We analyze the variables:

• The independent variable can be sun exposure (%), and the dependent variables can be mass, volume, or density.
• Looking at the trend, as sun exposure increases, mass, volume, and density (calculated) also increase.
• Graph A: If the x - axis is sun exposure (%) and y - axis is stem mass (g) (or kg after conversion), the trend of increasing mass with increasing sun exposure matches.
• Graph B: x - axis is stem volume (mL) and y - axis is sun exposure (%). The trend of sun exposure increasing with volume is not the typical way to represent the data (usually independent variable on x - axis).
• Graph C: The x - axis and y - axis labels are not clear from the description, but from the context, it's less likely.
• Graph D: The x - axis is sun exposure (%) and y - axis is density. The trend of increasing density with sun exposure also matches, but we need to check the axes. However, if we consider the original data, when we plot sun exposure vs mass (or density), the linear trend (approximate) is best represented by a graph where the x - axis is sun exposure and y - axis is the dependent variable (mass, density etc.). Among the options, if we assume that Graph A has x - axis as sun exposure and y - axis as mass (which increases with sun exposure), Graph A is a better representation.
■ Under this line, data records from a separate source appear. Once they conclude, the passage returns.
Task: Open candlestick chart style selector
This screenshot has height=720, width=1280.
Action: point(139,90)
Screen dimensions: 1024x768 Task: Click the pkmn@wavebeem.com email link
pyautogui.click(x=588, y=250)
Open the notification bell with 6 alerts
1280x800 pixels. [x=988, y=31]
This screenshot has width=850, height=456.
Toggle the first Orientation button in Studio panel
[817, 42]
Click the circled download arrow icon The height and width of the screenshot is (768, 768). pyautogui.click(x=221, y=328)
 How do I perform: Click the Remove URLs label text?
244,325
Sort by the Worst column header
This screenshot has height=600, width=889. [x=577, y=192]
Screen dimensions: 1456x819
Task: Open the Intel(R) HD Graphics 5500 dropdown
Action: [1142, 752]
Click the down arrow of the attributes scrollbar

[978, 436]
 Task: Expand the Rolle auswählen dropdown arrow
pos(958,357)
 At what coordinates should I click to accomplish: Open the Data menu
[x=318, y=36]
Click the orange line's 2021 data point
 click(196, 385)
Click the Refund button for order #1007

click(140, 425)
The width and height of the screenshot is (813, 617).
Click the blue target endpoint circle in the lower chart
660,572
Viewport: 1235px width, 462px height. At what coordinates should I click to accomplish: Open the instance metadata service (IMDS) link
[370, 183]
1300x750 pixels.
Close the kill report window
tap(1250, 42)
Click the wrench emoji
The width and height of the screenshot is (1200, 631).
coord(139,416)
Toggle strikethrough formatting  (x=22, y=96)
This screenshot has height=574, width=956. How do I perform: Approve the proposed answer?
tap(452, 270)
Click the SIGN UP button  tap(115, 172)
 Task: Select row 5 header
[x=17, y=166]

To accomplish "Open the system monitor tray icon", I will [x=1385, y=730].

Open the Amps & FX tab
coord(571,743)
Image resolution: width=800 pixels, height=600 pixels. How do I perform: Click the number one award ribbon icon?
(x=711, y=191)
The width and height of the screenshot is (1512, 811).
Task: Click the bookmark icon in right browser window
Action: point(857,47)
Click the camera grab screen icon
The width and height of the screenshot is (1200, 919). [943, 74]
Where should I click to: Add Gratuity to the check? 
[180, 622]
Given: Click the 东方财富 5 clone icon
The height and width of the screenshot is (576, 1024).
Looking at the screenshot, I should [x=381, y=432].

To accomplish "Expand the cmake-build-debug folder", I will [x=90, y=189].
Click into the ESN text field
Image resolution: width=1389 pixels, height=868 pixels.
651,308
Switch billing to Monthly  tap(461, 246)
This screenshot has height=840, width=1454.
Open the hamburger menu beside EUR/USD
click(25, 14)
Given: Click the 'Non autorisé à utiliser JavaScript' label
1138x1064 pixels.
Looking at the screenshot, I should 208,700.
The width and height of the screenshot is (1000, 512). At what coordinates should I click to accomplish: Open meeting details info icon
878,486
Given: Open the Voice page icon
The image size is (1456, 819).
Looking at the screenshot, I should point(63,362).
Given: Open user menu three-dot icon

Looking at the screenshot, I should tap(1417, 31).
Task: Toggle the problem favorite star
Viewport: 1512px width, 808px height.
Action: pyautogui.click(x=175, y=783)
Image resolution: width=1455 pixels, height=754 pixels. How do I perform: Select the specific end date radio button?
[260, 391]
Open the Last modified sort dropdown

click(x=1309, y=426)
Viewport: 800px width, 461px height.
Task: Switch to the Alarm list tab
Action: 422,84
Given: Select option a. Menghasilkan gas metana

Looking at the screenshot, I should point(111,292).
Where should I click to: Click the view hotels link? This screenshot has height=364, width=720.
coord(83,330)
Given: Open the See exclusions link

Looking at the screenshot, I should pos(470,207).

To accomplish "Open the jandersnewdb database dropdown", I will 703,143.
If we consider density, since density also increases with sun exposure, but from the initial data, the mass - sun exposure and volume - sun exposure have a more direct linear trend (visually). So the best graph is likely Graph A (assuming the axes are sun exposure on x and mass/volume/density on y with increasing trend).

Final Answers

Part a:

Sun exposure (%)	Stem mass (kg)	Stem volume (\(m^3\))
45	0.415	\(1.215\times 10^{-3}\)
60	0.563	\(1.425\times 10^{-3}\)
75	0.815	\(1.61\times 10^{-3}\)
90	0.954	\(1.742\times 10^{-3}\)

Part b:

Sun exposure (%)	Density (\(kg/m^3\))
45	\(\approx341.56\)
60	\(\approx395.09\)
75	506.21
90	\(\approx547.64\)

Part c:

Sun exposure (%)	Density (Scientific Notation)
45	\(\approx3.42\times 10^{2}\)
60	\(\approx3.95\times 10^{2}\)
75	\(5.06\times 10^{2}\)
90	\(\approx5.48\times 10^{2}\)

Part d:

The best graph is Graph A (assuming the axes are set such that the independent variable (sun exposure) is on the x - axis and the dependent variable (mass/volume/density) is on the y - axis with an increasing trend).